Isaías Cabezón, inició su carrera de éxitos en 1917, al ser premiado su afiche en el concurso de la fiesta primaveral en el día de los estudiantes, y continuar sus triunfos dentro de un depurado estilo de gran acuarelista.
Después de viajar por varios países europeos arribó a Berlín, donde fue contratado por la compañía alemana de cinematografía - U.F.A. – como escenografista.
Por aquellos años, los medios que se empleaban en los trabajos del cine eran un tanto primitivos: largas escaleras plegables sosteniendo en su cima pequeñas plataformas, donde los pintores se acomodaban para colocarse zancos de variadas alturas, según fuera el trabajo a ejecutar.
Isaías contempló con qué facilidad sus compañeros se desplazaban sobre aquellos horribles palos, como si fueran naturales a sus piernas. Haciendo de tripas corazón, logró finalmente vencer el miedo que lo sobrecogía, y se empinó airoso en los zancos que le habían endosado.
Uno de los muros del estudio lucía un gran mapa de Chile, con sus cerros repletos de árboles con enmarañados ramajes, nevadas cordilleras y caudalosos ríos. Junto al lago Panguipulli, dos indios portando en un palo sobre sus hombros cuelgas de salmones. Por la Provincia de Cautín, indias araucanas, rodeadas de chiquillos, tejían choapinos junto a sus rucas, y en Santiago – nuestra capital -, sobre el Cerro Santa Lucía, otro indio disparaba sus flechas. Todo en Chile eran indios, flechas, plumas, selvas, exotismo.

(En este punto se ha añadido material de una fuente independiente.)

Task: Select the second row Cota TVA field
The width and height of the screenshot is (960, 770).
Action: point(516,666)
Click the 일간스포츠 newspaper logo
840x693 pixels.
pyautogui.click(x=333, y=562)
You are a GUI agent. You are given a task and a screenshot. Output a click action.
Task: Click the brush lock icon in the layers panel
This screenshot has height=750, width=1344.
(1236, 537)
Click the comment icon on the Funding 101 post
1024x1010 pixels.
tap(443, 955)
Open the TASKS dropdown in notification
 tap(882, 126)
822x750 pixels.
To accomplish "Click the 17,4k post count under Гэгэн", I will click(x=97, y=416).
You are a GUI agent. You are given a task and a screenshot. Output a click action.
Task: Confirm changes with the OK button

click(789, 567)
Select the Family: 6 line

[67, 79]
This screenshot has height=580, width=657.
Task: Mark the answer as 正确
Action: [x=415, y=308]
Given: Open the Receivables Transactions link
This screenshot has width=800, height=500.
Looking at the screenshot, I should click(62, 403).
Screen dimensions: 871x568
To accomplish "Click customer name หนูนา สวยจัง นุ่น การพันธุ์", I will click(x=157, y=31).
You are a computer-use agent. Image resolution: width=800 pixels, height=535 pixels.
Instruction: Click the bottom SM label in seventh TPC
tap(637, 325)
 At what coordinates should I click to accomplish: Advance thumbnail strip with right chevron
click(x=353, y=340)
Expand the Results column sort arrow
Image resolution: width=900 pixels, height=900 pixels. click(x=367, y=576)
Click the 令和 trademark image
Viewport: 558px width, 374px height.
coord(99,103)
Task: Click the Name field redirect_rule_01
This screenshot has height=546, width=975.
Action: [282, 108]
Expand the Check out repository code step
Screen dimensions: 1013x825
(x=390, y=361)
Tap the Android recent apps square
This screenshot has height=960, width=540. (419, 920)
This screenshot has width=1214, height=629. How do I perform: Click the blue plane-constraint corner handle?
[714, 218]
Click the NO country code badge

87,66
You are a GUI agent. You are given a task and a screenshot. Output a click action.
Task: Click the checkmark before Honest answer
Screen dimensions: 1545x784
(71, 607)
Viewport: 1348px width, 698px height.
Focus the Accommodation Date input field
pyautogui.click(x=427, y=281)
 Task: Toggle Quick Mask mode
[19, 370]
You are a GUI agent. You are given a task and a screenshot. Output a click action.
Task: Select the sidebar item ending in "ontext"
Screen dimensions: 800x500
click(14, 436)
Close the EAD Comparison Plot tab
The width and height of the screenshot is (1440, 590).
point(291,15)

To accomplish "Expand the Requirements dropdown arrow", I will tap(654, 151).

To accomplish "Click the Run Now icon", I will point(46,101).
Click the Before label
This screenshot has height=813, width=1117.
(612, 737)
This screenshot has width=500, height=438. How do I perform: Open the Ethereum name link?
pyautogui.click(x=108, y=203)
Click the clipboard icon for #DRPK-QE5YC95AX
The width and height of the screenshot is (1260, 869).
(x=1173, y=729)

Con rabia, sorprendió a varios utileros que registraban su equipaje, y éstos confesaron – al ser descubiertos – que sólo querían mirar sus emplumados adornos. Esas cosas absurdas lo tenían pleno de indignación.
Cierta vez, mientras ejecutaba su trabajo, alguien le gritó en alemán:
¡Bravo chileno! ¿Ya te acostumbraste a las alturas?.
Isaías no desperdiciando la oportunidad, le respondió en el mismo idioma:
Sí, alemán. Estoy acostumbrado a pintar en las terrazas de los rascacielos de más de 25 pisos, que hay en mi país.